> **ASSIGNMENT**
For every entry that follows, return an identical copy.

> **THE RECORDS**
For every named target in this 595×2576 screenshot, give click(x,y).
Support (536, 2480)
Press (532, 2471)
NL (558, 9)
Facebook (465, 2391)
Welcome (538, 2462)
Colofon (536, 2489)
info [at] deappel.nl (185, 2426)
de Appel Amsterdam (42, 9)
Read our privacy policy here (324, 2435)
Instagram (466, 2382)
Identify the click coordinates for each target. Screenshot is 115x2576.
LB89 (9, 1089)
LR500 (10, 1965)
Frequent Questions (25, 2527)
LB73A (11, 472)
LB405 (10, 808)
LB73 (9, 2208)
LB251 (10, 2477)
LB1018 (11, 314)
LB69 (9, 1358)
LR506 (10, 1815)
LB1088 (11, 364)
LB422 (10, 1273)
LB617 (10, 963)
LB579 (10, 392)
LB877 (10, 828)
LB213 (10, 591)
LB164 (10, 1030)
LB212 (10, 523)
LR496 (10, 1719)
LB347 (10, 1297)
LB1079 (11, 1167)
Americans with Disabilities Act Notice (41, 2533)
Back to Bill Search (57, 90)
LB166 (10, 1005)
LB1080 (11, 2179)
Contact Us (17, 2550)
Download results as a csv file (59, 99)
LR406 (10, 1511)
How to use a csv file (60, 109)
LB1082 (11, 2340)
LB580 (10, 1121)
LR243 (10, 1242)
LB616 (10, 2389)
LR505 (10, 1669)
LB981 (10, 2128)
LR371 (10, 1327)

> **ANSWER TO THIS TASK**
For every named target in this 595×2576 screenshot, give click(x,y).
Support (536, 2480)
Press (532, 2471)
NL (558, 9)
Facebook (465, 2391)
Welcome (538, 2462)
Colofon (536, 2489)
info [at] deappel.nl (185, 2426)
de Appel Amsterdam (42, 9)
Read our privacy policy here (324, 2435)
Instagram (466, 2382)
Identify the click coordinates for each target. Screenshot is 115x2576.
LB89 (9, 1089)
LR500 (10, 1965)
Frequent Questions (25, 2527)
LB73A (11, 472)
LB405 (10, 808)
LB73 (9, 2208)
LB251 (10, 2477)
LB1018 (11, 314)
LB69 (9, 1358)
LR506 (10, 1815)
LB1088 (11, 364)
LB422 (10, 1273)
LB617 (10, 963)
LB579 (10, 392)
LB877 (10, 828)
LB213 (10, 591)
LB164 (10, 1030)
LB212 (10, 523)
LR496 (10, 1719)
LB347 (10, 1297)
LB1079 (11, 1167)
Americans with Disabilities Act Notice (41, 2533)
Back to Bill Search (57, 90)
LB166 (10, 1005)
LB1080 (11, 2179)
Contact Us (17, 2550)
Download results as a csv file (59, 99)
LR406 (10, 1511)
How to use a csv file (60, 109)
LB1082 (11, 2340)
LB580 (10, 1121)
LR243 (10, 1242)
LB616 (10, 2389)
LR505 (10, 1669)
LB981 (10, 2128)
LR371 (10, 1327)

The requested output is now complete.